▸ INSTRUCTIONS TO FOLLOW
Quote the recipe blog post below verbatim, starting at "In addition to" and continuing up to and including "lesson in that.".

▸ SELECTED EXTRACT

------------------------------------------------------------

In addition to this week’s recipe, I offer you a few observations on life courtesy of my experiences with this week’s recipe.
1. Ever thinking that you will be ahead of the game is wasted thinking.
It seems that no matter how much I plan and schedule and prepare and believe that I have things under control, I don’t. This week was an object lesson in that.
During the school year, I try to cook ahead, sometimes it is whole meals and sometimes just ingredients so that I can throw together a quick meal when I get home. On Sunday, I roasted two chickens. Some of the meat I used immediately to make a chicken chili for a friend, some was for this week’s recipe, and the rest was going in the freezer. Wednesday, I got the chicken out to make and photograph this week’s Chicken and Shells. Just as I was starting, the contractor working on our landscaping wanted me to come outside and decide which way I wanted the gate to swing. I left the ingredients on the counter only to return three minutes later to find the baggie of chicken no longer on the counter, but on the dog bed under my desk where there also sat a very full black lab. That not only put an immediate stop to this week’s recipe preparation, it also meant that we had nothing for dinner that night, and my husband had no lunch the next day. This is where planning ahead gets you. I thought that I was being so clever by scheduling such that I would get the work done for the blog, and dinner, and the next day’s lunch all done at once and I was completely thrown off by an arthritic black lab who has trouble getting up and down stairs, but managed to get up on his hind legs to steal the meat of a whole chicken! We had Taco Cabana for dinner that night.
2. The whole is usually greater than the sum of the parts.
We usually photograph all of the ingredients and the preparation of our recipes here. I did that with this recipe, but the photos weren’t…well, they just weren’t pretty. Technically they were OK, but that’s it. Gorgonzola cheese is not pretty. Flour and cream are not pretty. And the there’s the whole meat thing.
I can’t bring myself to photograph meat, especially raw meat. I do eat meat, but not very often and I have to admit that I don’t cook it very well. When we eat meat at home, most often it is prepared on the grill, and not by me. Going back to the chicken mentioned earlier, my husband does all of the cutting and de-boning. I just can’t do it. Yeah, I am a walking contradiction!

------------------------------------------------------------

▸ SUPPLIED DATA
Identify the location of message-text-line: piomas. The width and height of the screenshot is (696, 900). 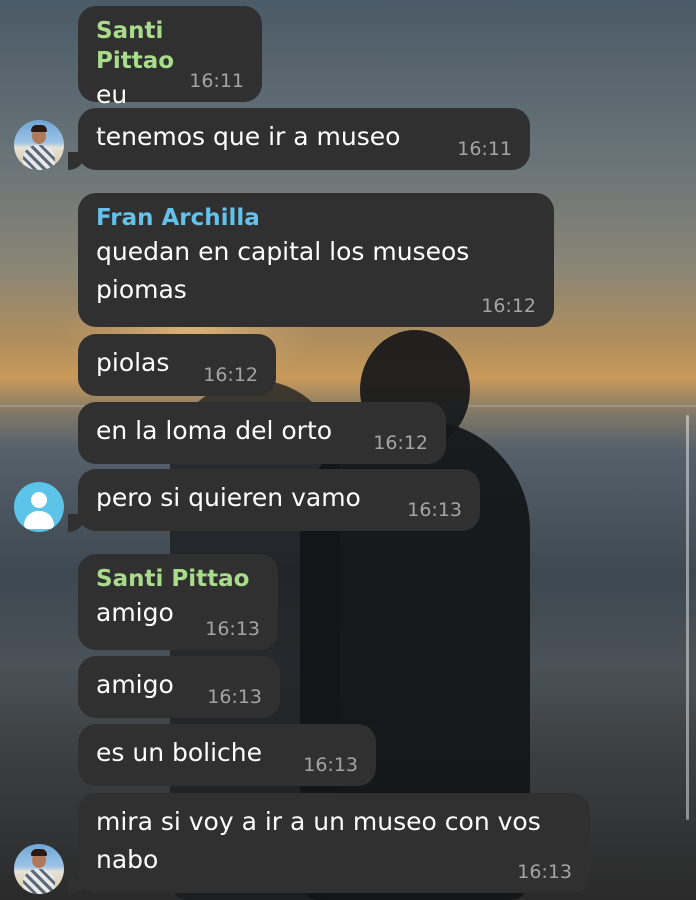
(142, 290).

------------------------------------------------------------

▸ TASK OUTPUT
In addition to this week’s recipe, I offer you a few observations on life courtesy of my experiences with this week’s recipe.
1. Ever thinking that you will be ahead of the game is wasted thinking.
It seems that no matter how much I plan and schedule and prepare and believe that I have things under control, I don’t. This week was an object lesson in that.